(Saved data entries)
━━━━━━━━━━
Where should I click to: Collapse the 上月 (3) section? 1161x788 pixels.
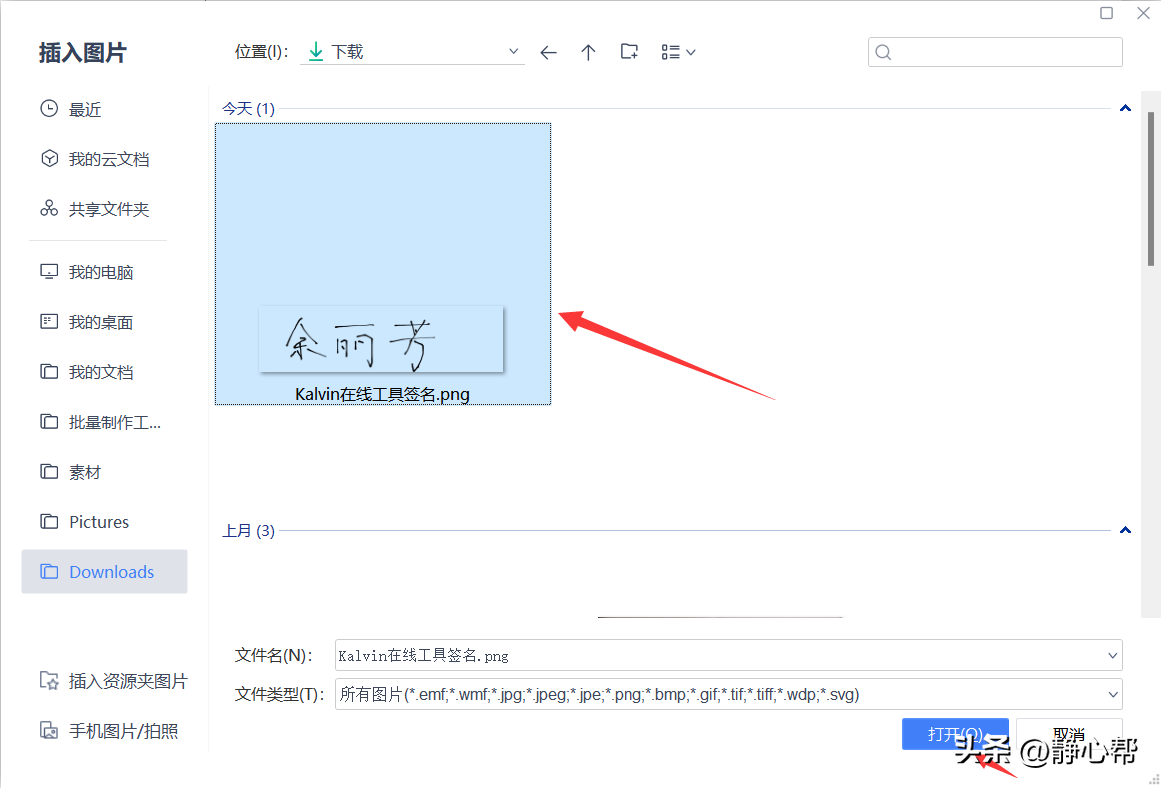[1125, 530]
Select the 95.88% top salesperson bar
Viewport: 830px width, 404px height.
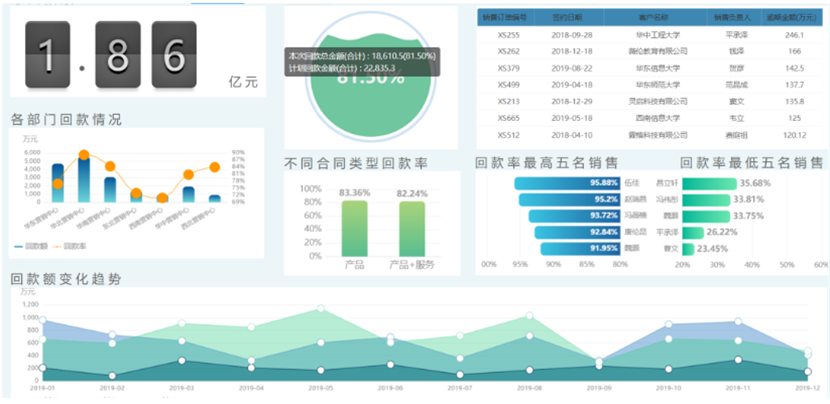(x=566, y=183)
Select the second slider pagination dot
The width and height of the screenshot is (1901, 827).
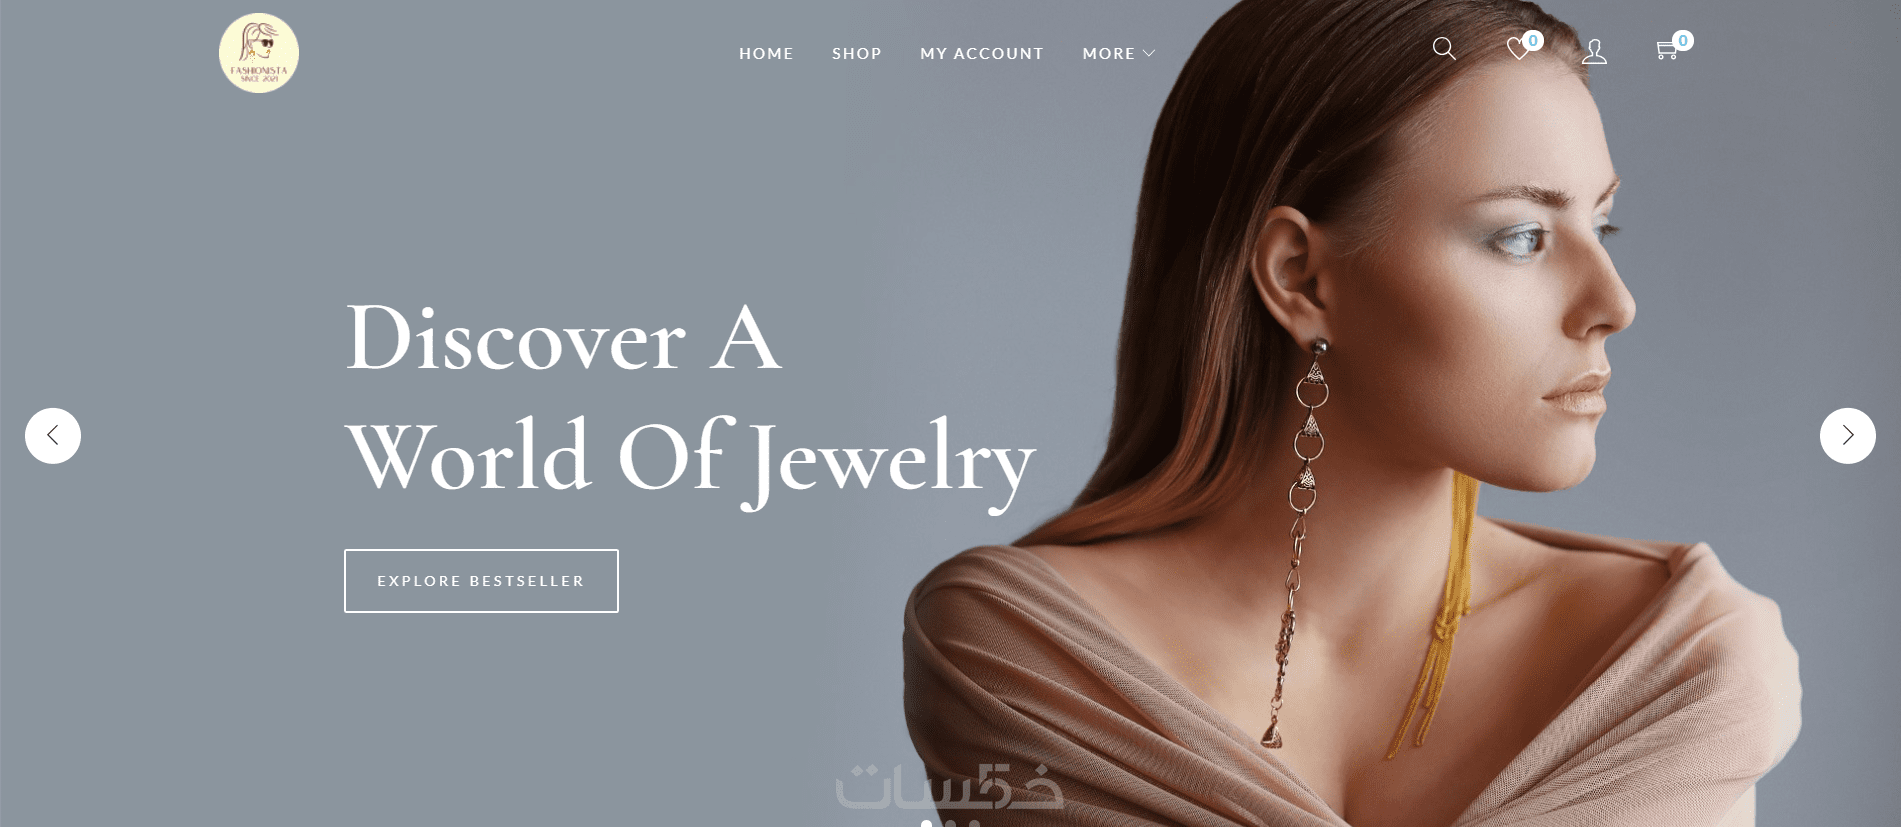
━━━━━━━━━━
■ YOUR INSTRUCTIONS ■
Search the entries above for the string "Select". Copy each line that holds it.

■ OUTPUT BELOW ■
Select the 95.88% top salesperson bar
Select the second slider pagination dot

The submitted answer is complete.